Our final investigation aimed to see if cells with high accuracy in the classification task are found in specific areas of the primate sensory barrel cortex, focusing on layer location (L3/4, L5, etc.) and the barrel’s anatomical region (C2, S1, etc.). We hypothesized that, after stimulating the C2 whisker, the most activated cells would be in the C2 barrel, suggesting that cells with higher accuracy would mostly be located there. ig. 24 breaks down the accuracy by cell layer, while Fig. [by_barrel] shows accuracy based on anatomical regions. However, we couldn’t provide a statistically significant answer to our inquiry because of some limitations of the dataset since only one cell was not in the C2 barrel and as for the cell layer, there weren’t enough cells to draw significant conclusions, with over half of the dataset lacking cell layer information. Given these constraints, we cannot definitively determine if specific cell locations correlate with superior classification capabilities.
In summary, our exploration into mouse behavior within the primate sensory barrel cortex by employing machine learning techniques, has yielded promising results. The models demonstrated commendable accuracy and F1 scores, emphasizing the efficacy of these approaches in decoding intricate behavioral patterns. Interestingly, SST cells exhibited the highest accuracy, providing valuable insights into their distinctive behavior, while excitatory (EXC) cells showed comparatively lower accuracy.
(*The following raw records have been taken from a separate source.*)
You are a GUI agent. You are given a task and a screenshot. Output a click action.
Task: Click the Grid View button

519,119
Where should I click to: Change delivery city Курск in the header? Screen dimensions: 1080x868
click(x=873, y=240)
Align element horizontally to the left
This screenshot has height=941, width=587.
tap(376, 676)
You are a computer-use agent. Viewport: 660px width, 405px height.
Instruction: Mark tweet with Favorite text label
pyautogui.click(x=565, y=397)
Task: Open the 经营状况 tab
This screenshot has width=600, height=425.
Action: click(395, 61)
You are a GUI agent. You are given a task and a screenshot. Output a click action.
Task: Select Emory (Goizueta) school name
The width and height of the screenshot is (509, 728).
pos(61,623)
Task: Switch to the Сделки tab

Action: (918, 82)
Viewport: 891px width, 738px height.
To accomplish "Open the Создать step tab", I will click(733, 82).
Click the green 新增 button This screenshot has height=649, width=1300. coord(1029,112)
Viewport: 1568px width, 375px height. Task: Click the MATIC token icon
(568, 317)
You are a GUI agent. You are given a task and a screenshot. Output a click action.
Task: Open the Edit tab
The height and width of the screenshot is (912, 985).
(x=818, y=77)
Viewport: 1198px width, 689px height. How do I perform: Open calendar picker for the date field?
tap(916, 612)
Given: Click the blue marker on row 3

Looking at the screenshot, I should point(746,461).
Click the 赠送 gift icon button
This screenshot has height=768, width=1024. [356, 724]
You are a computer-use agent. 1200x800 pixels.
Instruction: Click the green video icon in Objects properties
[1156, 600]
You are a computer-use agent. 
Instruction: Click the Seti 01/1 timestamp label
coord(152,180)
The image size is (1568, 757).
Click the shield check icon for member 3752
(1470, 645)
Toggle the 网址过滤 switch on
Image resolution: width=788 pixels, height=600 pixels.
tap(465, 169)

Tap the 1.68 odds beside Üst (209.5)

We outlined which feature are most important for each cell types, and notably, even after feature removal, the models maintained relatively high accuracies, highlighting the robustness of the model and the resilience of the remaining features. This underscores the adaptability and effectiveness of the model in decoding mouse behavior within the sensory barrel cortex. While challenges remain, our findings contribute to the ongoing understanding of cellular behavior and pave the way for further investigations in neuroscience and behavior analysis.
Our investigation into single cell classification revealed significant variability in accuracy among cells, underscoring the importance of individual cellular characteristics. However, limitations in data availability hindered our ability to establish conclusive correlations between cell attributes and their spatial origin, such as C2 barrel, layer location, and anatomical region.